The Narrows is another popular hike at the Zion National Park, right up there in popularity with Angels Landing, it could get crowded depending when you go.
Jolin and I hiked the Narrows in June, the water level was not too high and temperature was chilly but bearable. The morning of the hike we drove to Zion Adventure Company in Springdale right outside the park to check the water level, if the water level is too high sometime they will close off the trail. We rented canyoneer boots, neoprene socks, and hiking pole as recommended by a lot of TripAdvisor members for $23. Having tried the boots in the canyon, I would highly recommend renting them! The Narrows is completely doable with your hiking boots or even sneakers, but the boots provided insane grip on wet rock underwater, I did not feel any slippage even once. And besides, would you really want to deal with wet shoes and wet socks after the hike?
After arriving at the trail head via the Zion Nation Park shuttle, we hiked a bit before we get to the beginning of the Narrows. Once there, we immediately have to start walking in the water, there is no keeping your feet dry on this trail. There were a lot of families clustered around this section, many of them just staying here for photo ops or to relax. I noticed about 1/3 the people were using hiking pole and rental boots, and the people without moved around slower and more carefully (although there were crazy exceptions) but the trail was definitely doable without the hardcore gear.
From this point on it was an endless march in ankle-deep water, knee-deep water, once in awhile hip-deep water. There were always people around, the crowd did not thin out until we get deep into the Narrows.

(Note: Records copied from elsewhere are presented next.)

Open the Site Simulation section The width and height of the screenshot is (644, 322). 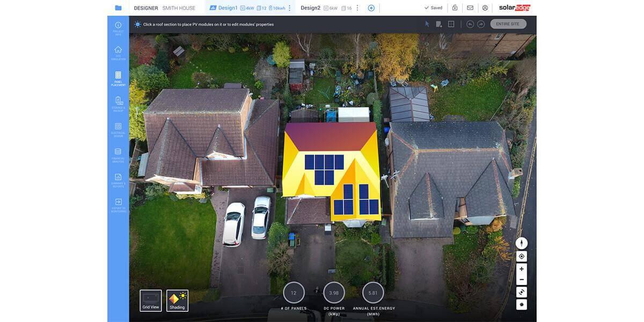[x=118, y=52]
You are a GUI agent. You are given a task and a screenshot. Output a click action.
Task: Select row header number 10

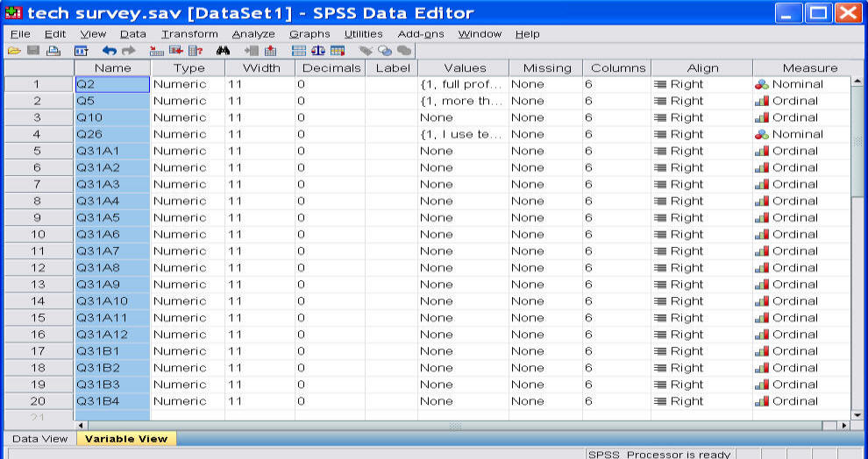(38, 234)
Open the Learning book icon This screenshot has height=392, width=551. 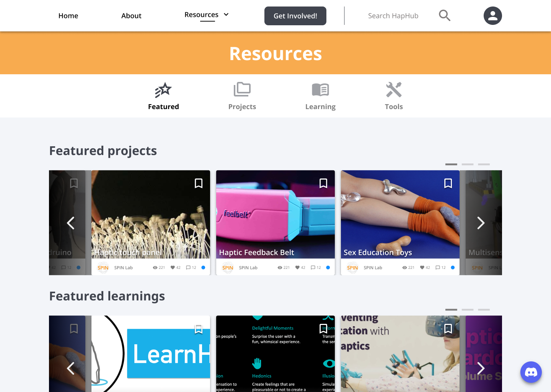[320, 90]
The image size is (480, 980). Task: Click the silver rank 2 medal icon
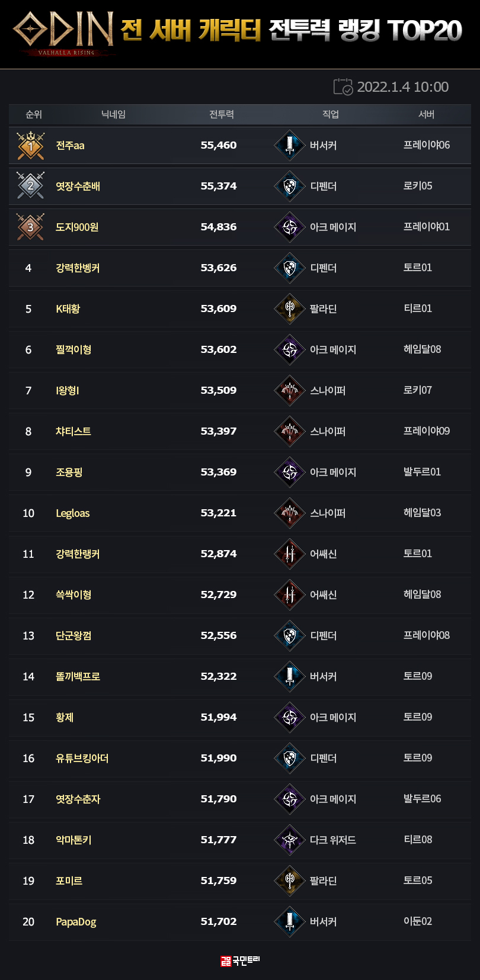(31, 186)
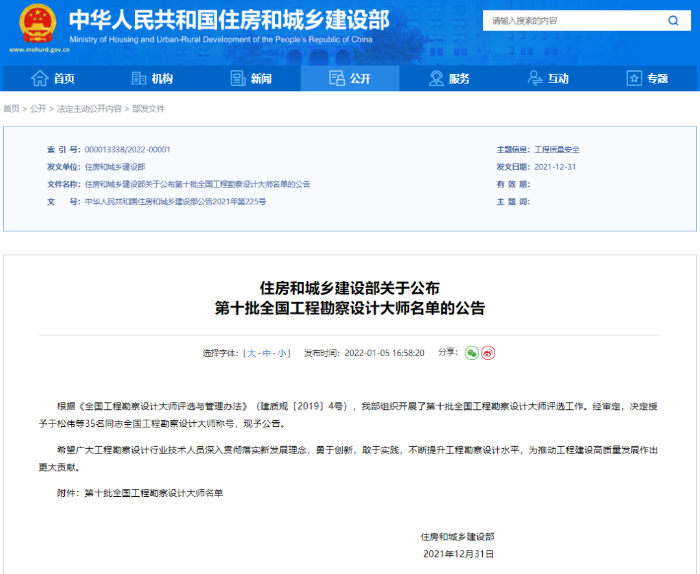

After a good 4 hours into the hike, the air temperature noticebly dropped and thunder could be heard in the far distance. The lone middle-aged hiker coming towards us from where we were going said we probably should turn back. The idea of flash flood has been drilled into my head from all the warnings at Zion Adventure Company as well as various videos I have watched prior to this trip. Jolin and I snapped a few more photos around the bend and headed back where we came, the entire time I was keeping my ears open, watching for additional debris in the water, as well as mentally checking for high grounds we could run to in case of an actual flood.
Thankfully none came.
Although deep down I was also disappointed I did not get to apply all the flash flood rescure manuvers that I learned.
Overall the hike was adequet. Wading in the river was fun for the first 30 minutes, after the novelty wore off it was just a straight walk with rare deep wading. There were a lot of hikers on this trail and by now you know how I feel about crowd. While the rock formation looked great they also started to look the same after awhile. You could argue that I did not hike all the way to the end, but from speaking to other seasoned hikers, the walls do not consistently get narrower, it varies between narrow to wide and was told that the views would look relatively the same. Now, if you can hike the Narrows from the top down (requires permit and guide), that would be a completely different story, but hiking the Narrows from the shuttle stop, it was just adequet, even though many visitors raved about this trail.
Personally if wading in a river excits you and can keep you excited, this would be a great trail, otherwise also look into The Subway (requires permit). It supposedly has a good mix of river wading as well as wilderness hiking, which may provide more variety and less crowd compared to the Narrows.
Did I also mention that there is no bathroom along The Narrows?